Certains compositeurs, comme Philippe FENELON, intègrent véritablement cette variabilité du vibrato dans leur écriture. Dans Dédicace (1982), celui-ci utilise de manière assez fine et souvent juxtaposée trois degrés de vibrato : normal (“ v ”), molto (“ vm ” ou “ mv ”), et non vibrato (“ nv ”) :

Exemple n°84 : P. FENELON,
Exemple n°84 : P. FENELON, Dédicace, p.4, 6ème système.

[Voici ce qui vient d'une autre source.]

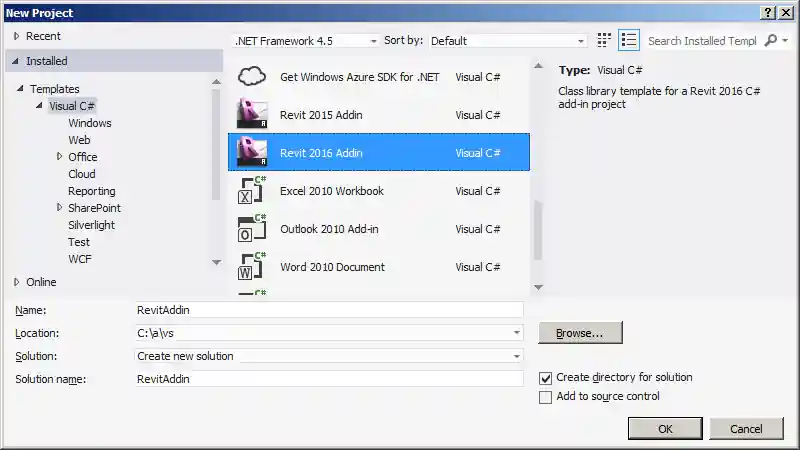Click the Excel 2010 Workbook icon
800x450 pixels.
click(252, 191)
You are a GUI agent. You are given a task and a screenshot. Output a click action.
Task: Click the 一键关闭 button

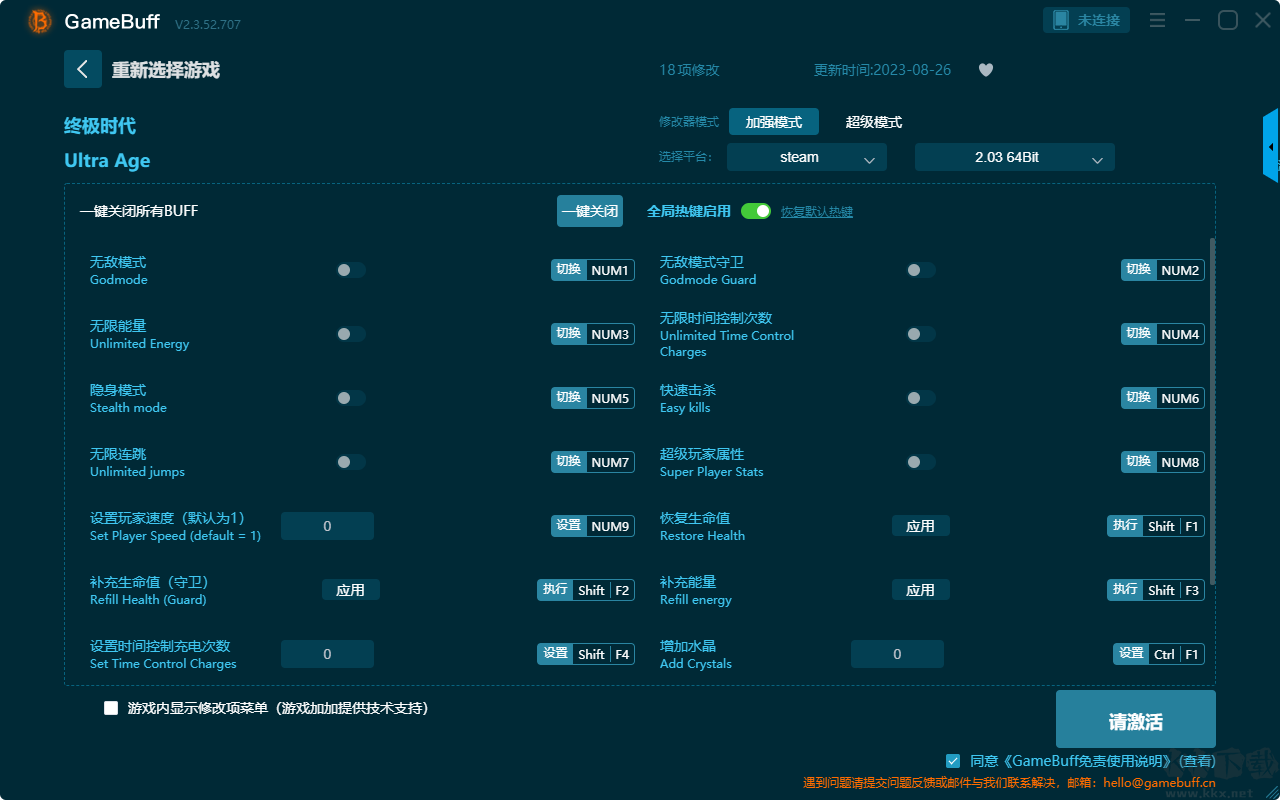590,211
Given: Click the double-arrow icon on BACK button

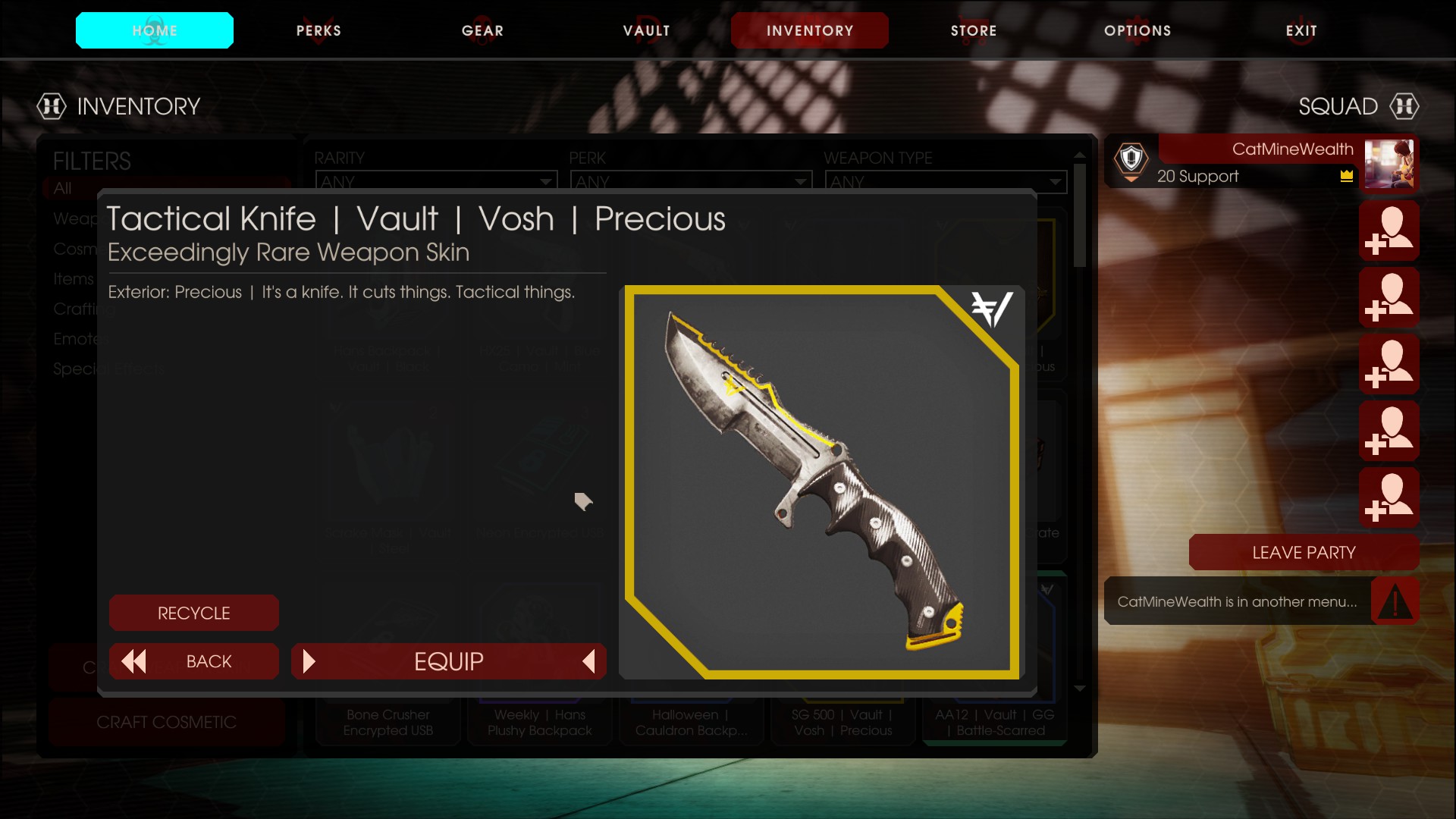Looking at the screenshot, I should pyautogui.click(x=133, y=661).
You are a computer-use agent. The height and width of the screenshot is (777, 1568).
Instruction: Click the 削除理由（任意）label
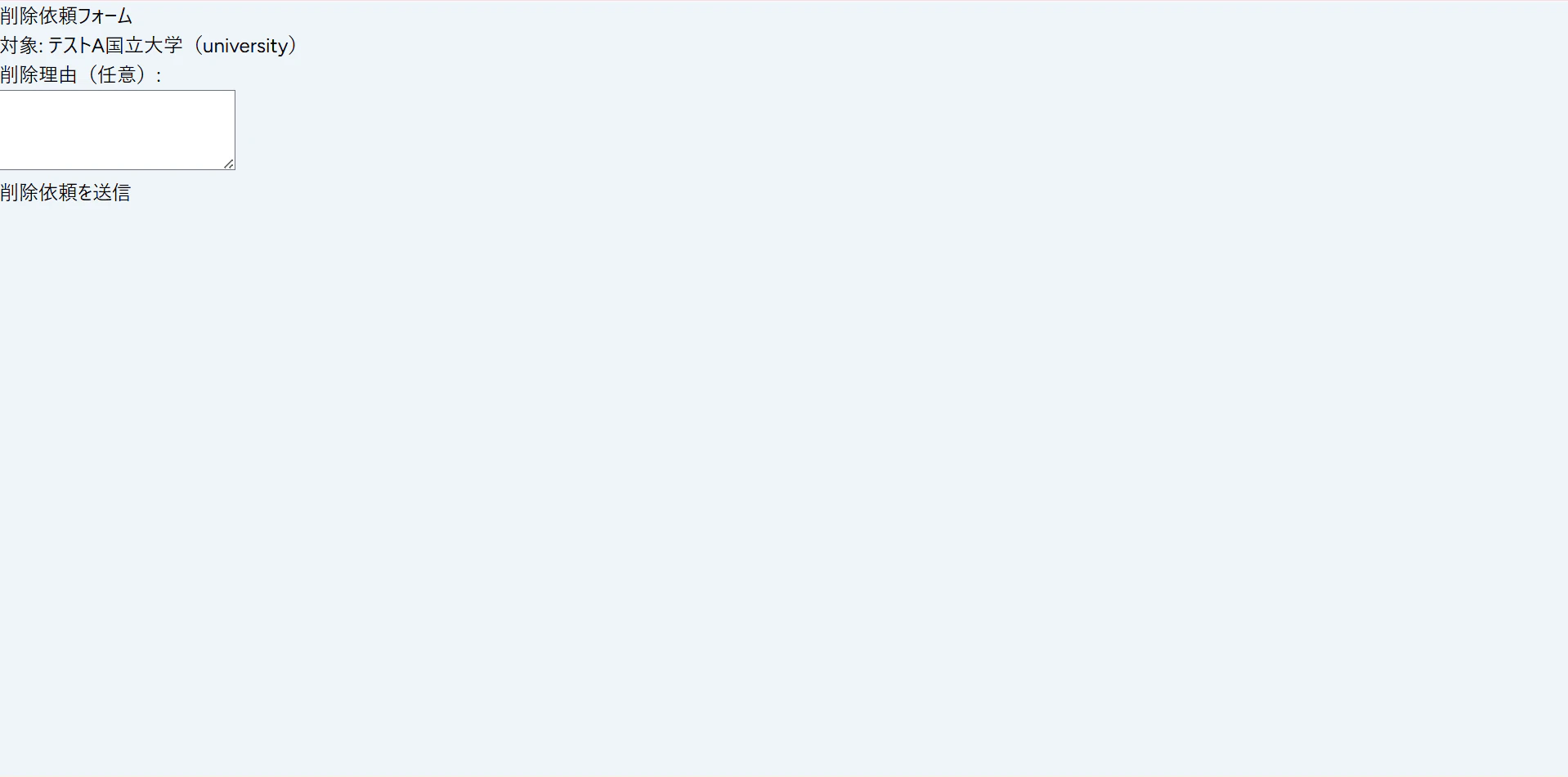81,75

Copyright 1984 by Editions Amphion, Paris, A.428. Reproduit avec l'aimable autorisation des Editions Max Eschig, Paris.

Notes
351.

DAUPS, Michel, Un instrument romantique, le violoncelle en France de 1804 à 1915 (La facture, les interprètes, l'évolution technique), op. cit., p.265.

352.

Voir à ce sujet PENESCO, Anne, Les instruments à archet dans les musiques du XX ème siècle, op. cit., chapitre VII - Le vibrato, p.85-87.

353.

On notera d’ailleurs que là encore, le poids de la tradition et des habitudes acquises se fait sentir, comme le remarque Jacques WIEDERKEHR à propos du ‘’son blanc’’ : “ Ajoutons que ces modes de jeu sont très délicats, plus qu’il n’y paraît à première lecture. Il faut en effet se faire violence pour ne pas vibrer alors que l’habitude en est prise depuis le début des études. Le geste est devenu machinal afin de rendre le son plus flatteur ; mais quant à une bonne réalisation du son blanc, il suffit d’appuyer les doigts de la main gauche très fortement sur les cordes pour que le son devienne très pur dans toutes les nuances. ”, WIEDERKER, Jacques, Le violoncelle contemporain, op. cit., p.8.

354.

Cf. programme de la création (Rencontres Internationales d'Art Contemporain 1-07-80), cité en Annexe n°3.